= Exercise details =
Which of the lines below contain the string "agent"? Pull each one out of the data.

━━ Available data ━━

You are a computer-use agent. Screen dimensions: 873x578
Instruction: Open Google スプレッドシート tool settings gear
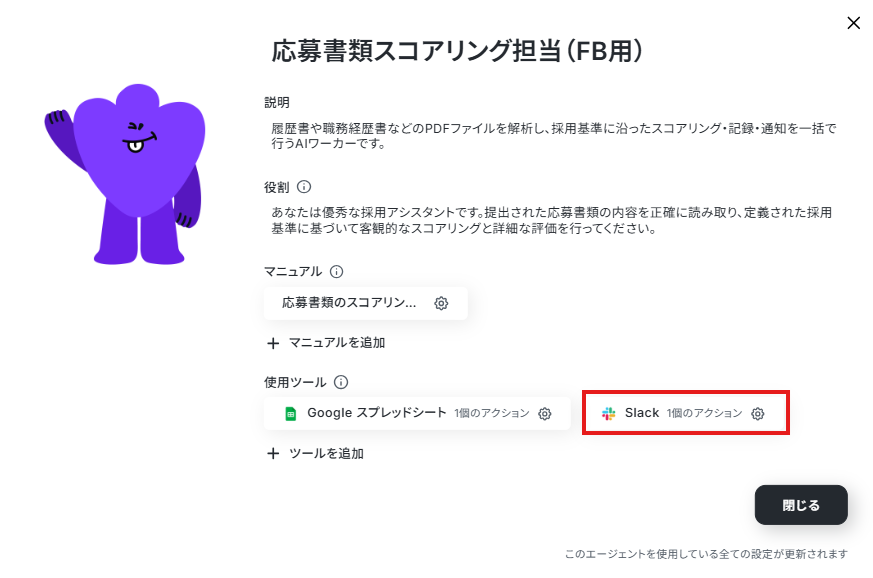pos(545,414)
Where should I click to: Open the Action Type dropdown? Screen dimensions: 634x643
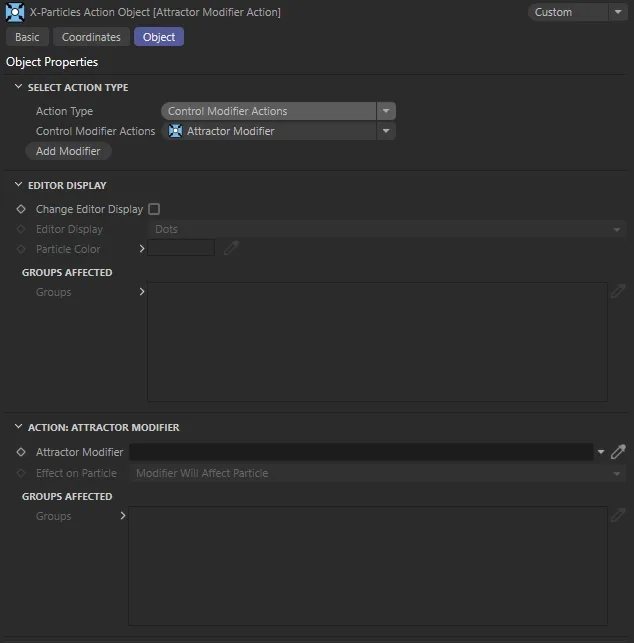[x=278, y=111]
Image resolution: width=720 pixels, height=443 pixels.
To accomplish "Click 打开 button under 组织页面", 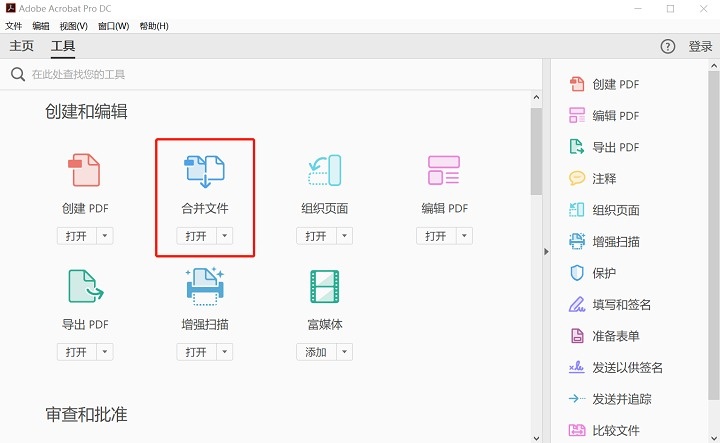I will [316, 236].
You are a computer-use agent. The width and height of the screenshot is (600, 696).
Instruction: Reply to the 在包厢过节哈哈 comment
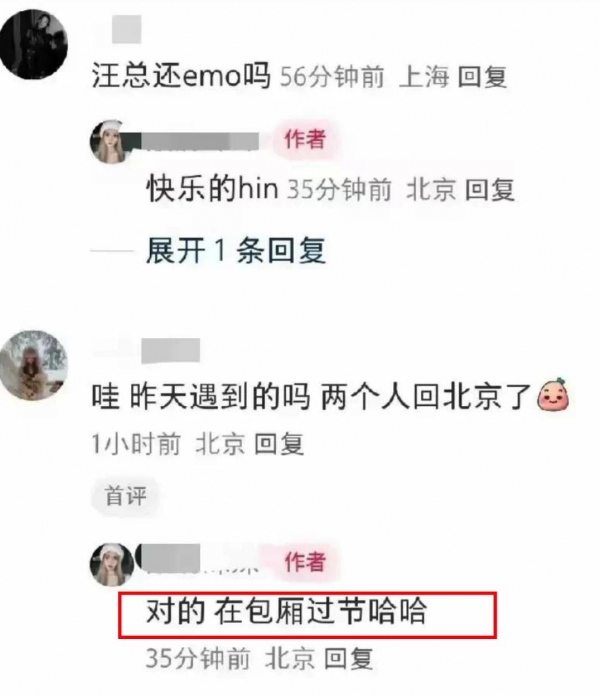[x=348, y=658]
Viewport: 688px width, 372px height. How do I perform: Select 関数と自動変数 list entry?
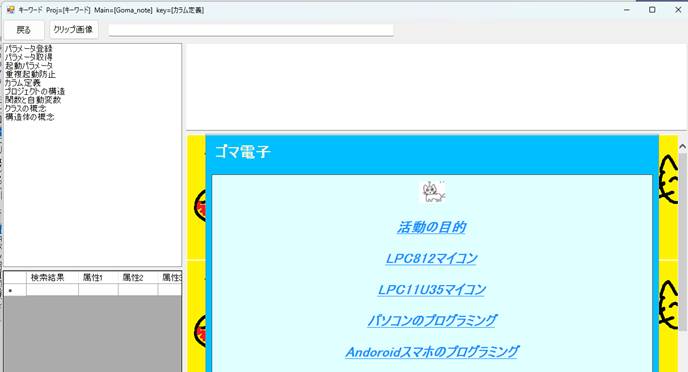33,100

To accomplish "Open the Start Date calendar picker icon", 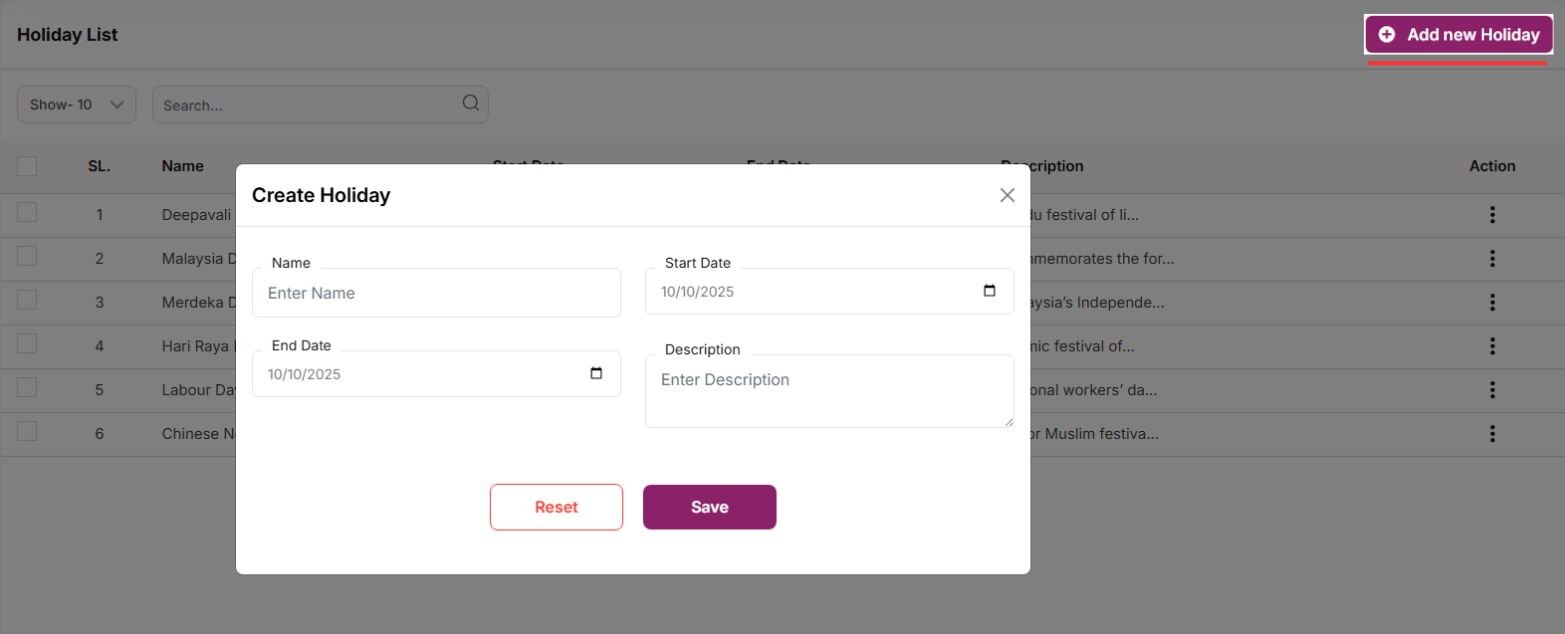I will 989,291.
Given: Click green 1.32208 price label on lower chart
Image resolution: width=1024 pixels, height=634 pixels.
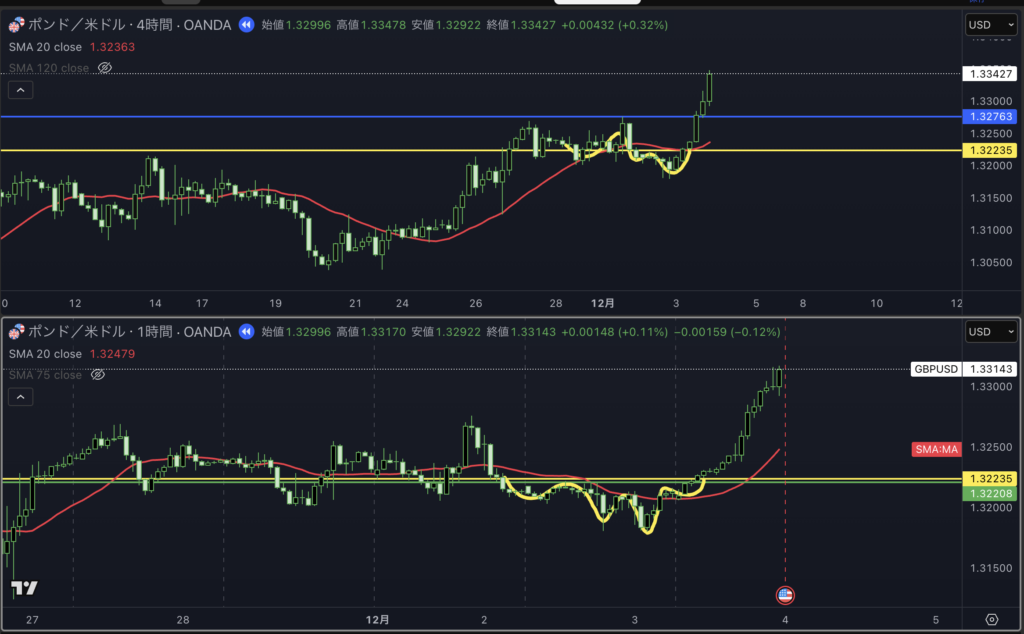Looking at the screenshot, I should click(x=989, y=494).
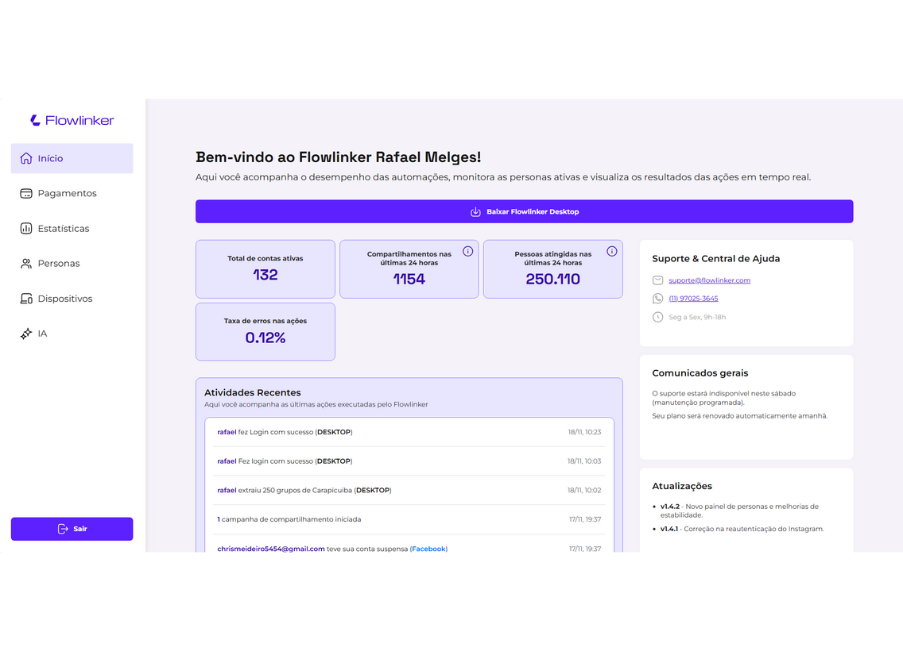Click the Pagamentos card icon
The height and width of the screenshot is (651, 903).
(25, 193)
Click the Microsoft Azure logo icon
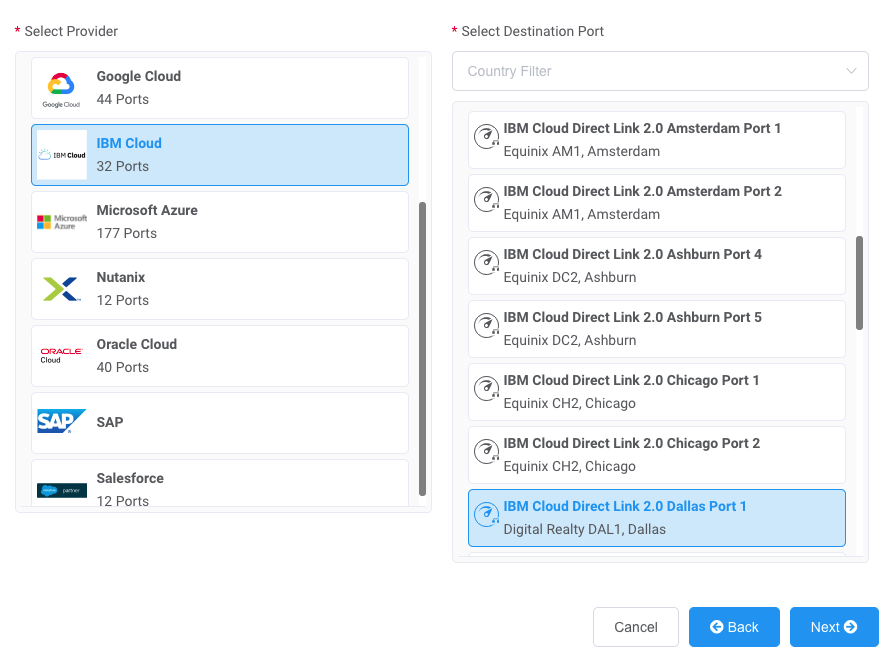Image resolution: width=890 pixels, height=662 pixels. click(61, 222)
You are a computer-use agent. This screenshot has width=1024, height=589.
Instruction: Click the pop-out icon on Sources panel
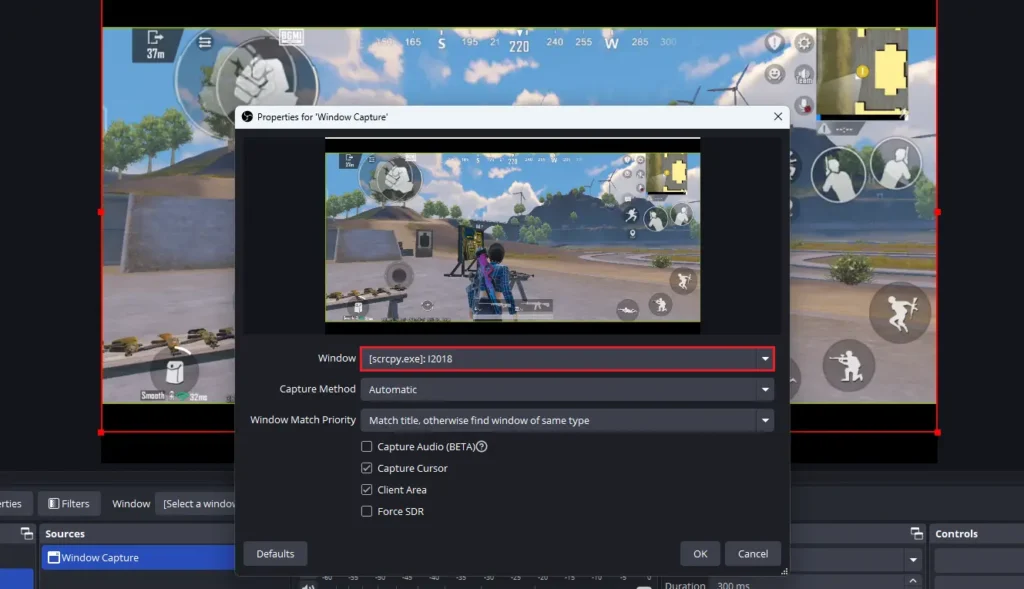(26, 533)
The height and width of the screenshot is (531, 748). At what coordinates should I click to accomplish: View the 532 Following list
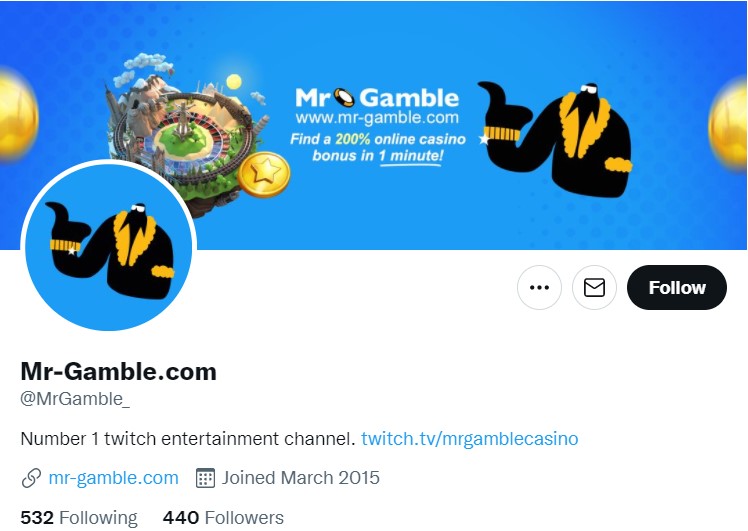click(x=79, y=518)
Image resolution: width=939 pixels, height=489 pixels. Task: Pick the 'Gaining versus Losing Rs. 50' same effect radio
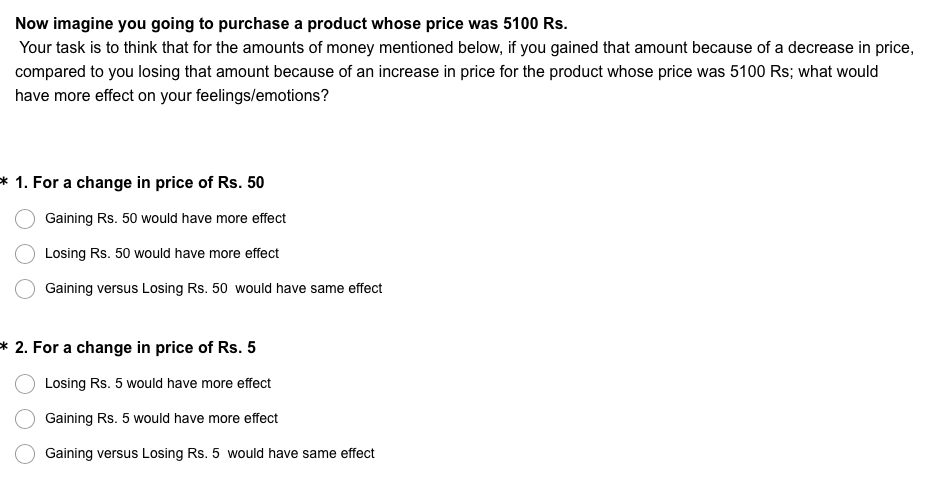[25, 288]
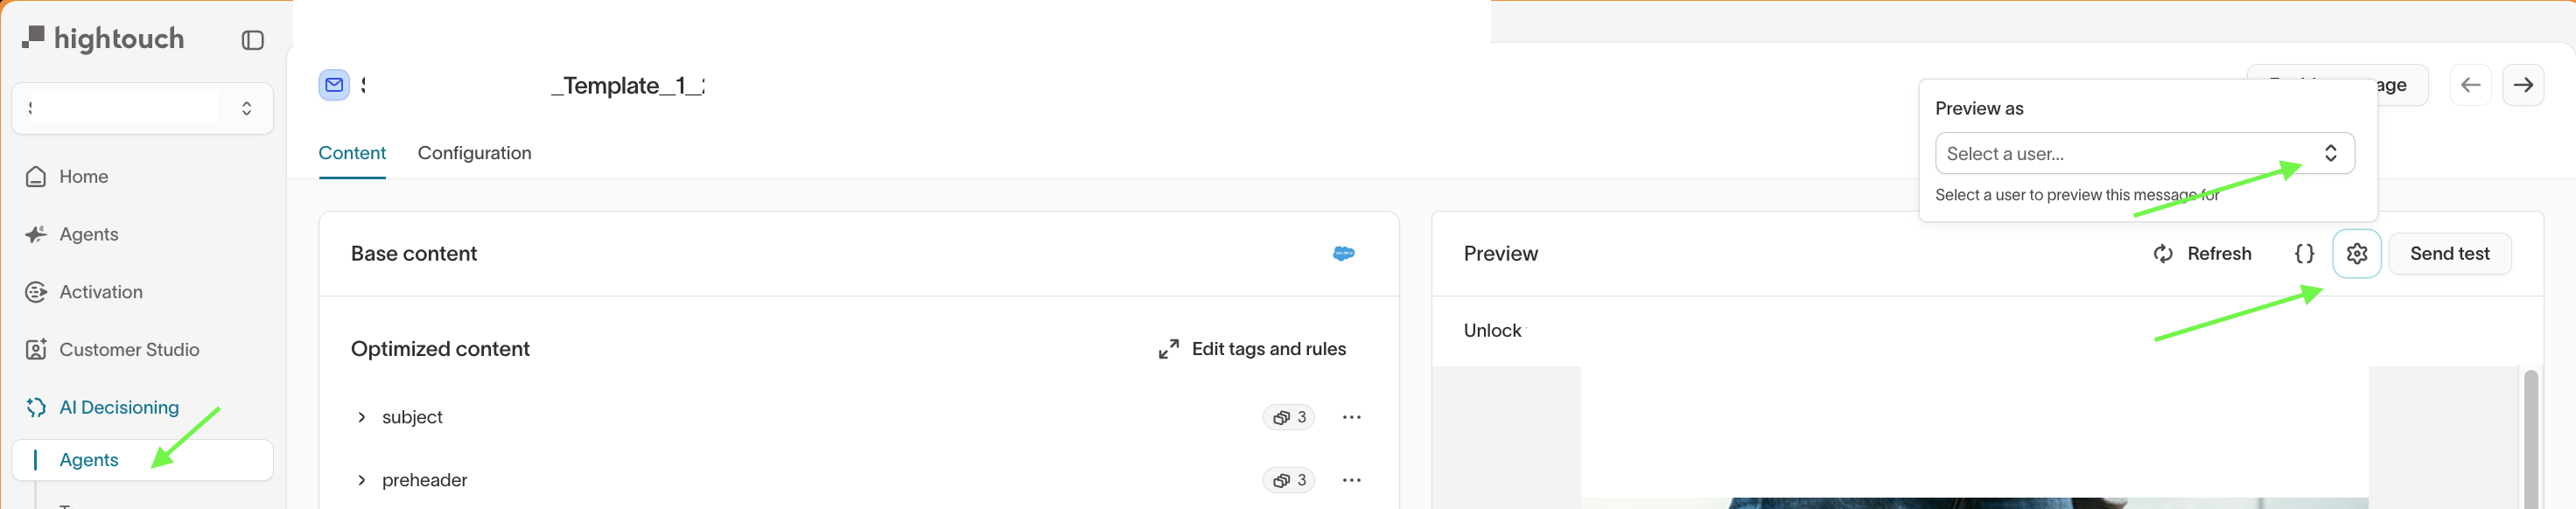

━━━

= Output below =
You are a computer-use agent. Screen dimensions: 873x578
You are a computer-use agent. The width and height of the screenshot is (600, 696).
You are a computer-use agent. This screenshot has width=1024, height=589.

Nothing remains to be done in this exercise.